Andere Möglichkeiten, mit der Erforschung von Intimitätsproblemen zu beginnen
Unabhängig davon, ob Sie Unterstützung für sich selbst oder Ihren Partner suchen, ist es wichtig zu verstehen, dass diese Probleme oft auf die Kindheit zurückgehen und sich ohne professionelle Hilfe möglicherweise nicht bessern.
Menschen, die mit Intimität zu kämpfen haben, versuchen oft, Schmerzen zu vermeiden, erklärt Kort. Aber die Anerkennung des Mangels an Intimität ist ein wichtiger erster Schritt zur Verbesserung.
Die Suche nach Unterstützung durch einen erfahrenen Sexual- und Beziehungstherapeuten ist oft der hilfreichste Weg, um mit der Lösung von Intimitätsproblemen zu beginnen.
Suchen Sie nach Beratern, die evidenzbasierte Ansätze anbieten, wie die Gottman-Methode, Imago-Therapie oder emotional fokussierte Paartherapie.
Beginnen Sie Ihre Suche nach einem Therapeuten mit dem Verzeichnis der American Association of Sexuality Educators, Counselors and Therapists (AASECT).
Eine letzte Anmerkung: Verringerte Intimität ist nicht immer lösbar oder gar ein Problem.
Menschen haben unterschiedliche Bedürfnisse nach Intimität, und diese Bedürfnisse können sich im Laufe der Zeit ändern.

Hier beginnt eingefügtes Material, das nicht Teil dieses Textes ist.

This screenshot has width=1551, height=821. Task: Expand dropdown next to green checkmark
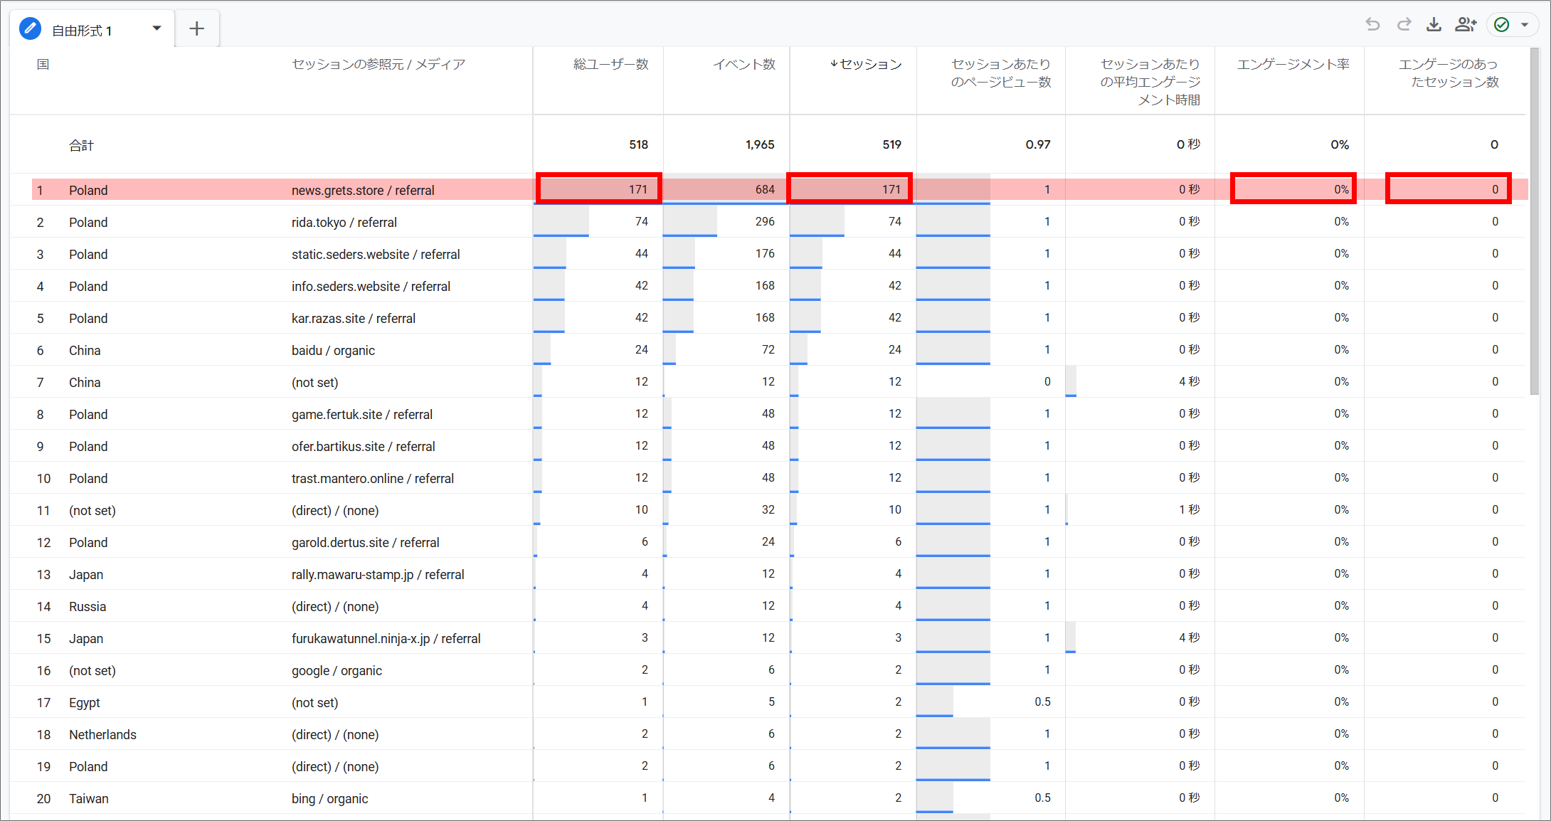1525,25
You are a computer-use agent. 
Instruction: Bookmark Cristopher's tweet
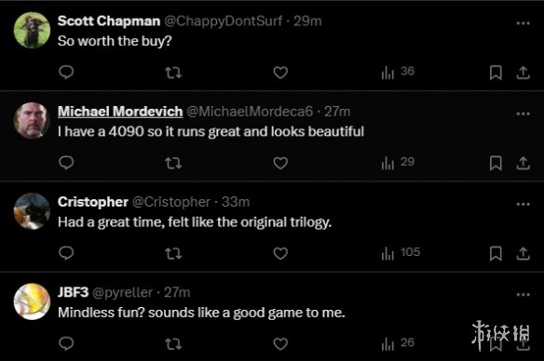point(496,254)
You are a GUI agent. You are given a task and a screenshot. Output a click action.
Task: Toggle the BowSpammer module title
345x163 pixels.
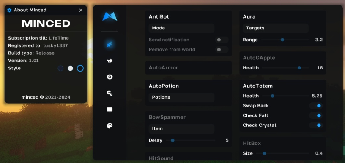coord(167,117)
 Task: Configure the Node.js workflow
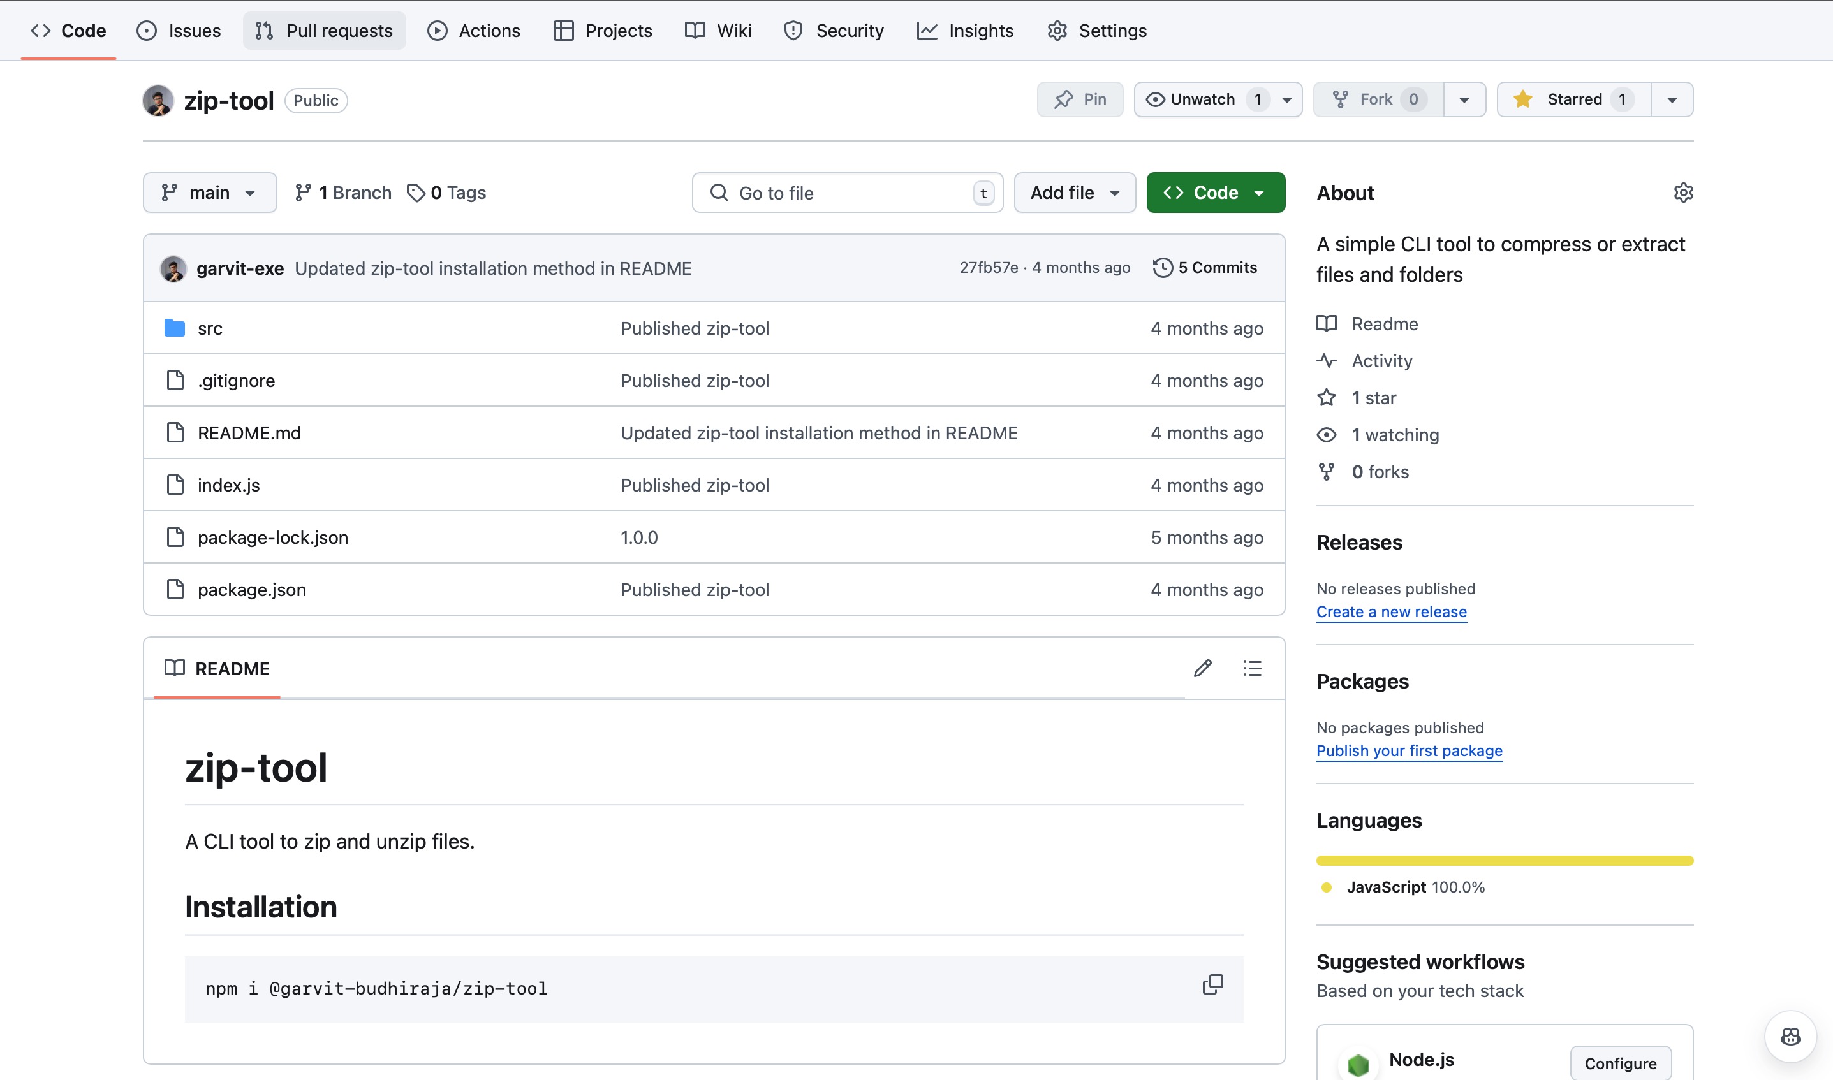(1620, 1063)
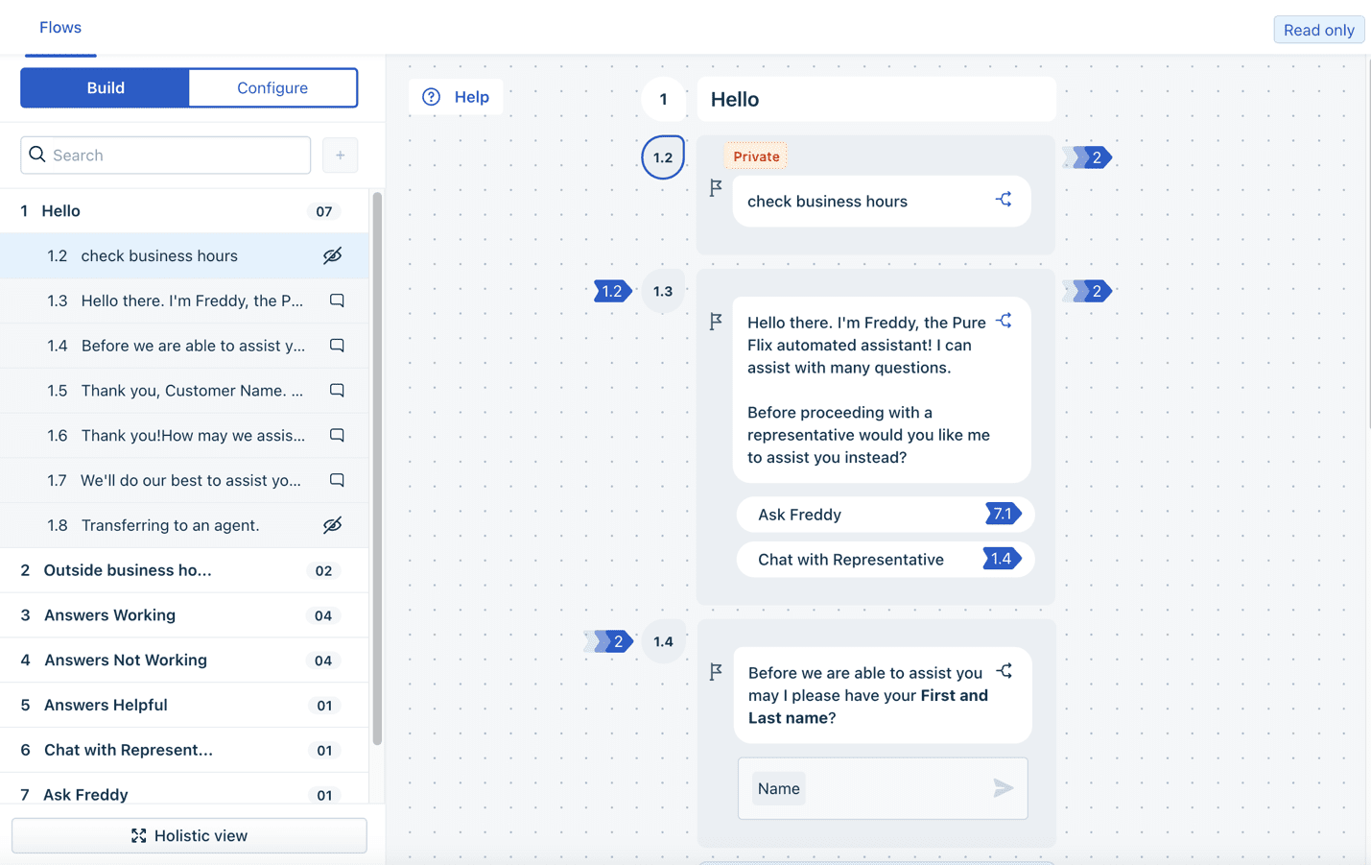Toggle visibility for step 1.2 check business hours
1371x865 pixels.
[332, 255]
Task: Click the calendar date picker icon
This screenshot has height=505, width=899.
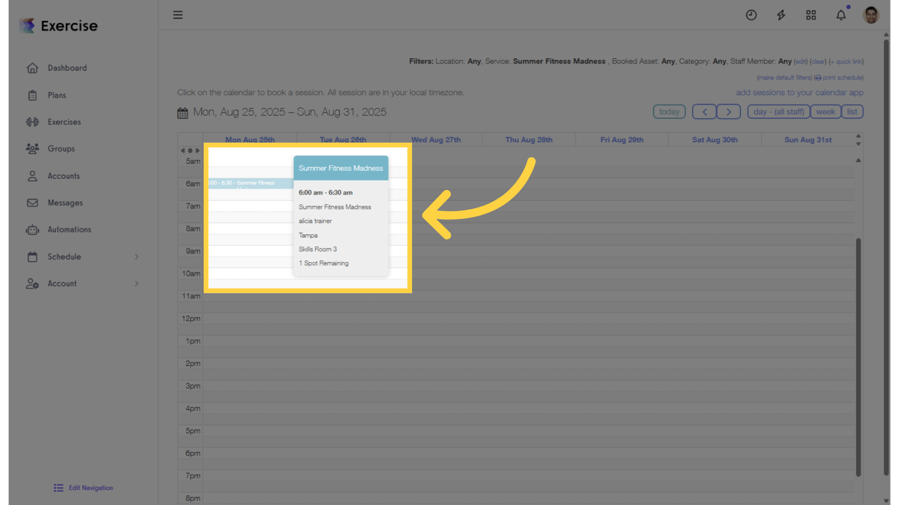Action: [x=183, y=113]
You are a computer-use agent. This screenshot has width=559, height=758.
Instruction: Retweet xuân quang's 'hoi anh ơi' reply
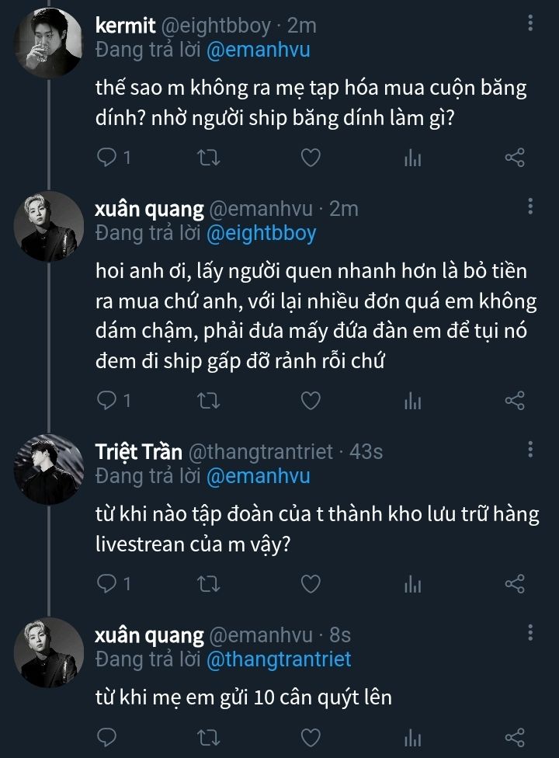click(210, 401)
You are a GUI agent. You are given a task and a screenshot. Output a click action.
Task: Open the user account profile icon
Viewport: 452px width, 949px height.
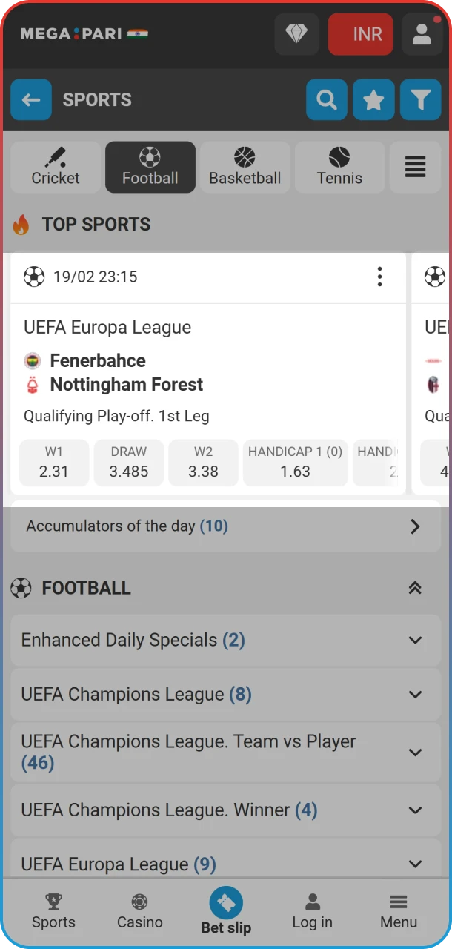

Wenn du dich deinem Partner weniger verbunden fühlst als zu Beginn der Beziehung, wünscht sich vielleicht einer oder beide einfach weniger Verbindung.
Jeder braucht Zeit für sich, und manche Menschen brauchen mit der Zeit mehr Raum und Abstand.
Manchmal können Sie die Intimität wiederherstellen, aber es ist auch möglich, dass Sie nicht mehr kompatibel sind.
Das Endergebnis
Intimität fällt nicht jedem leicht. Es erfordert Verwundbarkeit und Vertrauen, die beide schwer zu entwickeln und aufrechtzuerhalten sind.
Wenn Sie versuchen herauszufinden, warum es in Ihrer Beziehung an Intimität mangelt, mag Ihnen die Idee der Intimitäts-Magersucht wie die Erklärung vorkommen, nach der Sie gesucht haben.
Aber es ist wichtig zu bedenken, dass dies kein offiziell anerkannter Zustand ist und die vorgeschlagenen Behandlungen einigen mehr schaden als nützen können.
Crystal Raypole hat zuvor als Autorin und Redakteurin für GoodTherapy gearbeitet. Zu ihren Interessengebieten gehören asiatische Sprachen und Literatur, japanische Übersetzung, Kochen, Naturwissenschaften, positive Sexualität und psychische Gesundheit. Insbesondere setzt sie sich dafür ein, die Stigmatisierung von psychischen Gesundheitsproblemen zu verringern.